By Sidrah Roghay
Saba*, a parent, pays Rs 80,000 as school fee for three children who attend the Beaconhouse School System. That’s a lot of money even for her well-to-do family which owns a profitable business.
Somewhere along she thought this had to stop. So along with 40 other parents she decided to launch a protest last Wednesday outside the Karachi Press Club.
The group called private schools ‘a mafia’ and stated that they ‘the parents’ were not ‘ATM machines’.
Many had brought with them fee vouchers of their school children. Parents were paying as much as Rs 15000 for a child enrolled in kindergarten.
Ayesha, a mother who sent her child to the City School said that she was paying Rs 30,000, for two months for her child who goes to primary school. In order to meet these mounting expenses she had to work with her husband— and they had no time to spare for their children.
The wave of protests began after parents discovered that school fees had increased by 25 to 30 percent at the start of the academic year in August. And that the school management had refused to cooperate with them.
As soon as the protest ended the Sindh Education department sprung to action, as if they did not know about this issue till now. The Education Minister Nisar Khuhro called a press conference the very next day.
He blasted these schools for charging exorbitant fees to students. He maintained that these O-Level schools made only 12 percent of the total private schools in the province.
He reverberated that schools could only increase their fees by 10 percent each year. A notice was sent to 26 schools asking them to take back the increased fee, local media reported.
At the same time, he added, that all private schools had to teach 10 percent students free of cost.
Schools could feel the brunt, with their names splashed across the television screens, newspapers and social media.
Some like the City School decided to bury their head in the sand like an ostrich. Their Assistant Regional Director Mahvish Abrar, refused that the protesting parents had anything to do with their school.
“None of the protesting parents are taking our name. We do not charge extra for books, security etc. However, we will hold a meeting over the issue shortly,” she said.

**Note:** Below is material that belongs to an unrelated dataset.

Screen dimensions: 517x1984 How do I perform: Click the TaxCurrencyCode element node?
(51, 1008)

The Beaconhouse School System decided to get defensive. Their communication head Tabraiz Bokhari said that their running costs had gone very high due to the apathy of the government. “The electricity tariffs have gone up. There is no electricity so we have to buy generators. The government refuses to provide us security so we have to hire our own security guards and raise the walls of our schools.”
He added that he empathizes with the protesting parents, because their average disposable income has gone low. “We are a private entity and we have to transfer our costs to the parents.”

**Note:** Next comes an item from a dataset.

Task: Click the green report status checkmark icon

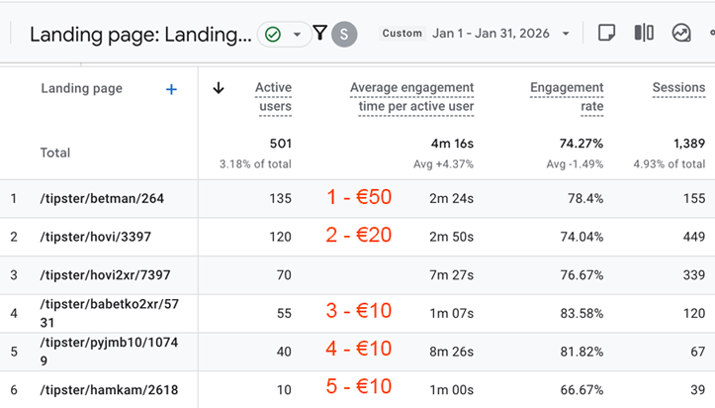Action: pyautogui.click(x=273, y=35)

At the same time he added that his school was providing quality education, which led students to prestigious colleges and so improved their chances of living a better life.
There was a time when Karachi bustled with private schools which catered to the middle classes. There were convents like St. Josephs and St. Patricks and schools run by the Parsi administration like the Mama Parsi School.
These schools which charge nominal fees are still teeming with students. Every year several hundred students are rejected. But population in the city has increased exponentially and these schools are not enough anymore.
Surveys suggest that more than 90 percent students in the city attend private schools. Much of the brunt is borne by low cost private schools which charge between Rs500 to Rs2000 every month.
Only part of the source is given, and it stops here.